Variational Autoencoders (VAEs)

Variational Autoencoders (VAEs)

Working notes on the mathematical foundations of VAEs


Problem Setup

Given: Samples $x$ from a distribution of interest

Goal: Model the true distribution $p(x)$, then generate new samples from our approximate distribution

Related approaches to explore: Autoregressive models, normalizing flows, variational autoencoders, energy-based models, score-based generative models


The Evidence Lower Bound (ELBO)

Why We Need It

Let $p(x, z)$ be the joint distribution of data and latent variables.

In a likelihood-based approach, we’d want to learn a model to maximize $p(x)$:

\[p(x) = \int_z p(x, z) \, dz \quad \text{or} \quad p(x) = \frac{p(x, z)}{p(z|x)}\]

The difficulties:

Deriving the ELBO

Approach: Derive the Evidence Lower Bound (ELBO)

Introduce $g_\phi(z x)$: an approximate variational distribution with parameters $\phi$ that we seek to optimize. This model is meant to learn the true distribution over latent variables for given observations $x$.

Starting from the log-likelihood:

\[\log p(x) = \log \int_z p(x, z) \, dz\]

Multiply and divide by the variational distribution:

\[= \log \int_z \frac{p(x, z) \cdot g_\phi(z|x)}{g_\phi(z|x)} \, dz\] \[= \log \mathbb{E}_{g_\phi(z|x)} \left[ \frac{p(x, z)}{g_\phi(z|x)} \right]\]

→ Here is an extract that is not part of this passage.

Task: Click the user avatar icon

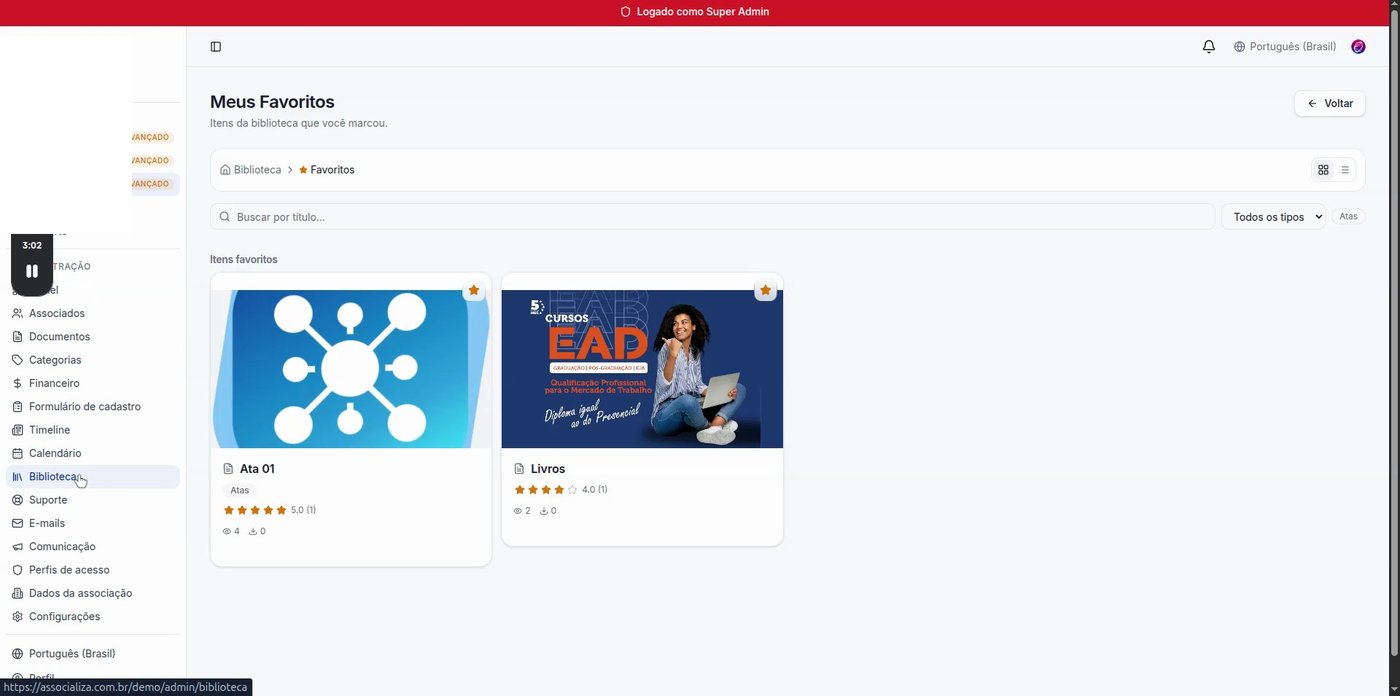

Apply Jensen’s inequality (since log is concave):

\[\geq \mathbb{E}_{g_\phi(z|x)} \left[ \log \frac{p(x, z)}{g_\phi(z|x)} \right]\]

This is the ELBO — a lower bound on the log-probability (the “evidence”).

Decomposing the ELBO

We can show that:

\[\log p(x) = \mathbb{E}_{g_\phi(z|x)} \left[ \log \frac{p(x, z)}{g_\phi(z|x)} \right] + D_{KL}(g_\phi(z|x) \| p(z|x))\]

Since KL divergence is always $\geq 0$, we have:

\[\log p(x) \geq \mathbb{E}_{g_\phi(z|x)} \left[ \log \frac{p(x, z)}{g_\phi(z|x)} \right] = \text{ELBO}\]

The KL term represents the difference between the true encoder and the learned encoder. It’s non-negative, so we drop it from the objective.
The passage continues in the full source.